Zuma as president: a rocky era for the new S.Africa
South African President Jacob Zuma delivers his annual state of the nation address Thursday as frustration grows over his leadership and the country's lack of progress since apartheid ended more than 20 years ago.
Zuma’s critics accuse him of allowing a small black elite to enrich itself, failing to help the poor, and overseeing national economic decline as South Africa struggles to overcome the legacy of decades of white-minority rule.

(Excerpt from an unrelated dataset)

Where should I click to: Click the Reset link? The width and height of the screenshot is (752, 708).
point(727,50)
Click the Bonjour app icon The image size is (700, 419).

His term is due to end in 2019.
Here are some of the key dates of his presidency:
– April 2009 –
The African National Congress (ANC), which led the struggle against apartheid, wins elections and party leader Jacob Zuma becomes president. Shortly before the election, all corruption charges are dropped against him.
– July 2010 –
South Africa hosts a succesful FIFA World Cup, receiving widespread praise as the first African nation to hold the event — one of the biggest and most challenging sporting occasions in the world.
– December 2010 –
Zuma announces a new AIDS policy and a national programme to distribute antiretroviral drugs. The move is hailed as a major breakthrough against the disease after much-criticised “denialism” by his predecessor president Thabo Mbeki.
– August 2012 –
Police shoot dead 34 striking miners in the worst violence involving the security forces since the end of apartheid, shocking South Africa and shaking confidence in the nation’s post-racial settlement.
– July 2013 –
Former ANC Youth League leader Julius Malema forms the Economic Freedom Fighters (EFF) party in the first major split from the all-powerful ruling party. The EFF develops into an effective leftist opposition party.
– December 2013 –
Zuma is booed in front of a global television audience and world dignitaries, including Barack Obama, at the memorial service for Nelson Mandela in Soweto football stadium, highlighting public anger at the performance of the South African president and the ANC party.
– March 2014 –
South Africa’s top anti-corruption agency issues a damning report into public funds used to upgrade Zuma’s private rural homestead, saying he “benefited unduly” from work that cost 216 million rand (then $24 million). The case becomes an emblem of greed and corruption.
– May 2014 –
The ANC wins general elections, carrying Zuma into a second term in office. The party comes far ahead in the national vote, but still records its lowest share since non-racial elections began.
– December 2015 –
Growing concern over South Africa’s economic woes is underlined when Zuma sacks two finance ministers within a few days, triggering a collapse in the rand as worried investors pull out of the country.